If you’re a 80-something year old lady, having a male nurse is probably a bit out of your comfort zone and no matter how professional the nurse is, it still isn’t comfortable. But I don’t understand totally. If you’re that age, odds are good, like 100%, that your Ob/Gyn was a man. You let them view and examine your holiest-of-holies, but when it comes to the nurse, the one who ensures you get the right medications, that the treatments we are doing is actually working, it’s just too weird. I’m not asking to examine your bits, in fact I want nothing to do with them. I even offered that if you were uncomfortable I could have our aide help you with your bathroom needs. Clueless I’m not. I can tell when things are not quite right and take preventative action, so I thought I had it covered.
Yeah, I was a little surprised when a family member came out to the nurses station and spoke to a co-worker about it. Not to mention I was sitting right there. My name was on the patient’s board and I was the only guy sitting there. They didn’t talk to me because they were ashamed, but here’s the thing: I wouldn’t have been so upset if they had asked me about it. In fact in I would have offered to swap assignments on the spot, no muss, no fuss, no dirt off my shoulder.
We swapped out assignments and solved the problem
Here’s the thing too, they commented to the nurse who replaced me that it wasn’t my ability, but merely my gender as the reason to swap. I’ll take that. More though, I was angry.
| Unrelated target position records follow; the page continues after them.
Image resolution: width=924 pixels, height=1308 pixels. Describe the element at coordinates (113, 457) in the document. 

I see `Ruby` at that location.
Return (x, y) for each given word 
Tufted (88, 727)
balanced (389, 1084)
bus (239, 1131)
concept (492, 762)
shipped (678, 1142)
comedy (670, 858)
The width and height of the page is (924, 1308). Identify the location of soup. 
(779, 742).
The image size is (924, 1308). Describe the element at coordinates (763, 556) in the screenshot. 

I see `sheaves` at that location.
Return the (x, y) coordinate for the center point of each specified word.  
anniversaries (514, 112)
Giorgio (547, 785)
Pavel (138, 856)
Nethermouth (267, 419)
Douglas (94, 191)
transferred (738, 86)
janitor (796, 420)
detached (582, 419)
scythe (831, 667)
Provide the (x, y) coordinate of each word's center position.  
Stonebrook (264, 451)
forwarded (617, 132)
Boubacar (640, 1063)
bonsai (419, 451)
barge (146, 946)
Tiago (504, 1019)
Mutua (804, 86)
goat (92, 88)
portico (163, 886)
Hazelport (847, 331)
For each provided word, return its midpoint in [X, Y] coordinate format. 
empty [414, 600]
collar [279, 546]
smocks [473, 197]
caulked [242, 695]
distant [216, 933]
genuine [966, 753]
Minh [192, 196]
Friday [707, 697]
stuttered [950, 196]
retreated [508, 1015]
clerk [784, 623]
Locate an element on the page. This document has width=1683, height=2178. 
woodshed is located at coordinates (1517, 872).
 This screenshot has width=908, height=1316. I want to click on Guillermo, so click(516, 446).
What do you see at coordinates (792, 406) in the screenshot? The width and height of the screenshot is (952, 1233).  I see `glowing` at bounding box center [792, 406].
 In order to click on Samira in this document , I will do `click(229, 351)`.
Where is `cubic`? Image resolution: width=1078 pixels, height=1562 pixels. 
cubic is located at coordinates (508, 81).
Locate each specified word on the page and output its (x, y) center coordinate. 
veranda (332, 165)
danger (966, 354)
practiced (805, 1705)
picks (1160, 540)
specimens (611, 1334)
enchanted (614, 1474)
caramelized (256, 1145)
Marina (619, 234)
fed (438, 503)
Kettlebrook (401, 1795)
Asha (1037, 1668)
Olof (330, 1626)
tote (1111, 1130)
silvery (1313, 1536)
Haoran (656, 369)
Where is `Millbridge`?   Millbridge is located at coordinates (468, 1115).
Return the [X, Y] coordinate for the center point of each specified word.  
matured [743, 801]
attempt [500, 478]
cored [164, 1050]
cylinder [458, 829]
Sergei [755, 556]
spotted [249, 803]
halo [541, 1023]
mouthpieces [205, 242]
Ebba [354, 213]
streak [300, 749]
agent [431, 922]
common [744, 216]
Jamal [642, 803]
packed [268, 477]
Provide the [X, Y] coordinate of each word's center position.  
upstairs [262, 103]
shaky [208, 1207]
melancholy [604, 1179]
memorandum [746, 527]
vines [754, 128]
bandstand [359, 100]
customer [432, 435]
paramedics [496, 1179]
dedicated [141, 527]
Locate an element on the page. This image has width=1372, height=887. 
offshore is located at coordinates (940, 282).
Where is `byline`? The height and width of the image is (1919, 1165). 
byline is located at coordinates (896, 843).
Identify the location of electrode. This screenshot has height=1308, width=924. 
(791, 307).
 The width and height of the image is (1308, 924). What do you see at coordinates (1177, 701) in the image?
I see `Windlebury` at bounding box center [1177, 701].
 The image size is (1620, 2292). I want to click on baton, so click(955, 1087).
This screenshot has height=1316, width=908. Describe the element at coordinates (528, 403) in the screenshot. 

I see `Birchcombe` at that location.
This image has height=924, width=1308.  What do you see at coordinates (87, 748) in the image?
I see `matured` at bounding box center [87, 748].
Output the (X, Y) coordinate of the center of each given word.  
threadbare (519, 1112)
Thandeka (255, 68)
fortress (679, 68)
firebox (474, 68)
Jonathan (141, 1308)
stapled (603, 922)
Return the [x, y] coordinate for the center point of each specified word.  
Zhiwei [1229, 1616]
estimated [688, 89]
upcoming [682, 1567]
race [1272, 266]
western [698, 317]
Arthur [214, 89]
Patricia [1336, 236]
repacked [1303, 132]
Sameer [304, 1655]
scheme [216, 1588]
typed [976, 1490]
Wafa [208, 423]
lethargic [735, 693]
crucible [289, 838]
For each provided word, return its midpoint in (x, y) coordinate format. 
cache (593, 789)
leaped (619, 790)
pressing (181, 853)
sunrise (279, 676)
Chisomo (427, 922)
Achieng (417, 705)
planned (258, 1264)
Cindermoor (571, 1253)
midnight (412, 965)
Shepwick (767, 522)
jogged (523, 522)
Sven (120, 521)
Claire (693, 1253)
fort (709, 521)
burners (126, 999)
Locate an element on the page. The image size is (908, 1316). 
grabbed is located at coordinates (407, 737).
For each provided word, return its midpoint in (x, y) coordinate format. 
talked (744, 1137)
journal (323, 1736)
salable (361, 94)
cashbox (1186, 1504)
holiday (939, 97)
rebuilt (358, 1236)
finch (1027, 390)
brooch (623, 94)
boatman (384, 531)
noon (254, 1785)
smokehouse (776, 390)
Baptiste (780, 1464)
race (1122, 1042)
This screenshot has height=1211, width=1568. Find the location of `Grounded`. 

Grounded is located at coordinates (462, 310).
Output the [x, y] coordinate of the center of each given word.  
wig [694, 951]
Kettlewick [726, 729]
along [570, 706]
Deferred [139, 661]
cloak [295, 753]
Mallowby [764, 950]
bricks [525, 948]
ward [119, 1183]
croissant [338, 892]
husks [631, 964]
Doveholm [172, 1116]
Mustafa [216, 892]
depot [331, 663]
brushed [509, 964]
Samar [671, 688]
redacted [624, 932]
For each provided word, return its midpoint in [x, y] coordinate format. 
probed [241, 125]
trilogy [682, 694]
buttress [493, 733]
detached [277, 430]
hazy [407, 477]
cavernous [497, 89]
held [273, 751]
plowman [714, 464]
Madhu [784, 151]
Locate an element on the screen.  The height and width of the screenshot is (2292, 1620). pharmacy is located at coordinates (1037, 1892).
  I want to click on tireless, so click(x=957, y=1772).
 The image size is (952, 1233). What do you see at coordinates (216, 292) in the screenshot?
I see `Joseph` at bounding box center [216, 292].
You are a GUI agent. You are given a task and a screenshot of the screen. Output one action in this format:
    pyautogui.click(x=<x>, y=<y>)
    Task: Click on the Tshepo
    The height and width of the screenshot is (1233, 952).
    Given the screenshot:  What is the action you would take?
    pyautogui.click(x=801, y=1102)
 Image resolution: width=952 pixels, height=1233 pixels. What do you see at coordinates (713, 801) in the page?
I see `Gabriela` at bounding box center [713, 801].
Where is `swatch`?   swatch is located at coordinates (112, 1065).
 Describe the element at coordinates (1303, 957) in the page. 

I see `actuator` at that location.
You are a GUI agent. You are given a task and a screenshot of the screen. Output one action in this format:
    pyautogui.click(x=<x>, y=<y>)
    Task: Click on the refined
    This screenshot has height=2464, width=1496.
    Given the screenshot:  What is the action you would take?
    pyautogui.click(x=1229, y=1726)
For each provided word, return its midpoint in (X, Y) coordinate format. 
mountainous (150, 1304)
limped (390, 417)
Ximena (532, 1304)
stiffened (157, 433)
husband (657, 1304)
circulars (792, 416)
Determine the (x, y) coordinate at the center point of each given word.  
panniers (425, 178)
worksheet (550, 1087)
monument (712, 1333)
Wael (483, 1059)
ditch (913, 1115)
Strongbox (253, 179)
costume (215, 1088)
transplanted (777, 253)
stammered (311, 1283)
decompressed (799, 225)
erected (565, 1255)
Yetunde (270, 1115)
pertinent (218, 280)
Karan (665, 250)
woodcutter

I was angry because it wasn’t my skills, my attitude or inter-personal skills, it was that I was a man. It’s accepted because of this, but what if it had been because I was black, or gay, or Muslim? I’m not truly making comparisons and saying I’m being oppressed, I’m trying to make a point. Prejudice is still prejudice.
I will agree that there are some places men shouldn’t be nurses. Hell, I’m guilty about it since I had a little bit of problem with my wife having a guy nurse in OB, but I never would have asked to change (and in that case only because he was incompetent.)
I had thought at this point in time the acceptance of men in nursing this was a non-issue.
I was wrong.
As I said above, it’s happened before and will happen again. But it still doesn’t make it right.
Addendum: I’ve let this post simmer for awhile and while I’m not as pissed as I was, it still irks me. But I tell myself, “get over it.” And it works. Most of the time.